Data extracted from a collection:
★ ★ ★

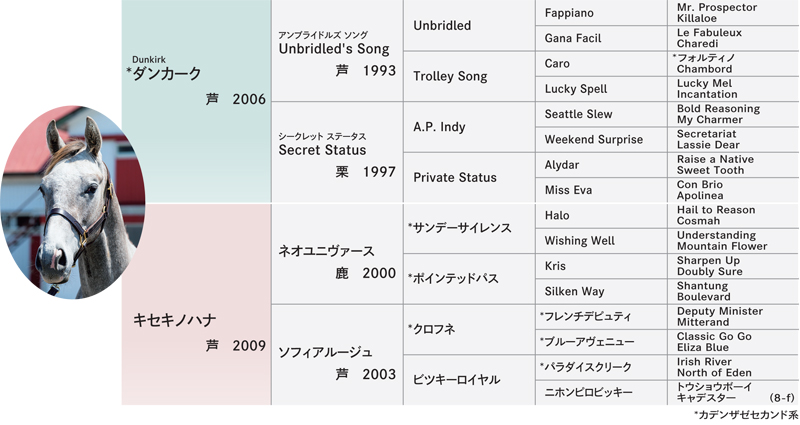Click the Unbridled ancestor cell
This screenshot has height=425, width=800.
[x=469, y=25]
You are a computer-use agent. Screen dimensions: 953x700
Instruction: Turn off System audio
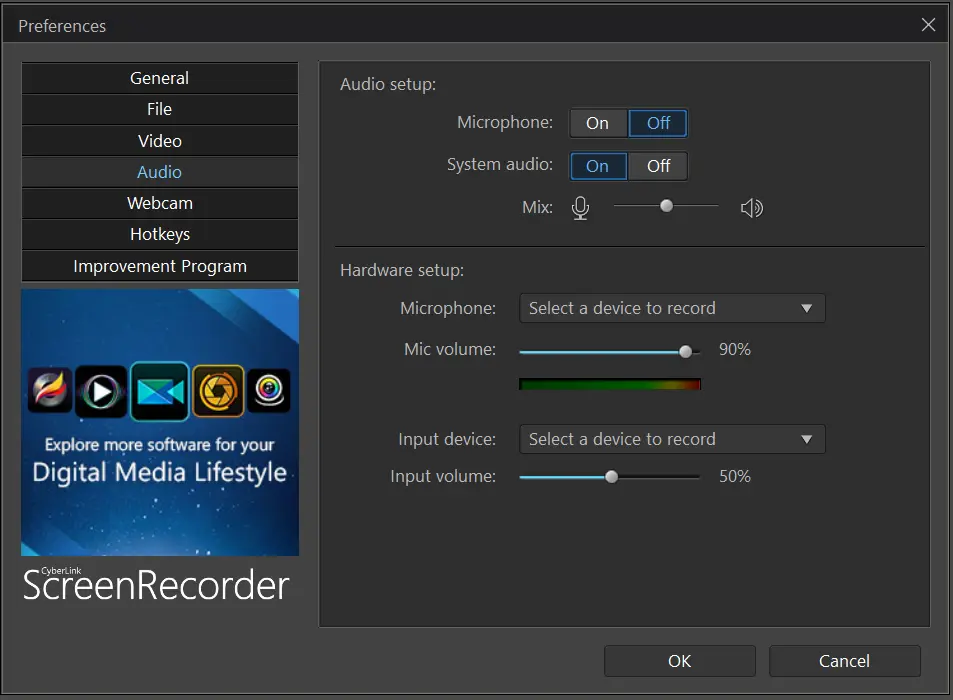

★ ★ ★

- _Description of the task_
Your answer must consist solely of the lines from the one containing "You are a computer-use" through the last line of the records above, copied exactly, with every picture left out.

- _Exercise output_
You are a computer-use agent. Screen dimensions: 953x700
Instruction: Turn off System audio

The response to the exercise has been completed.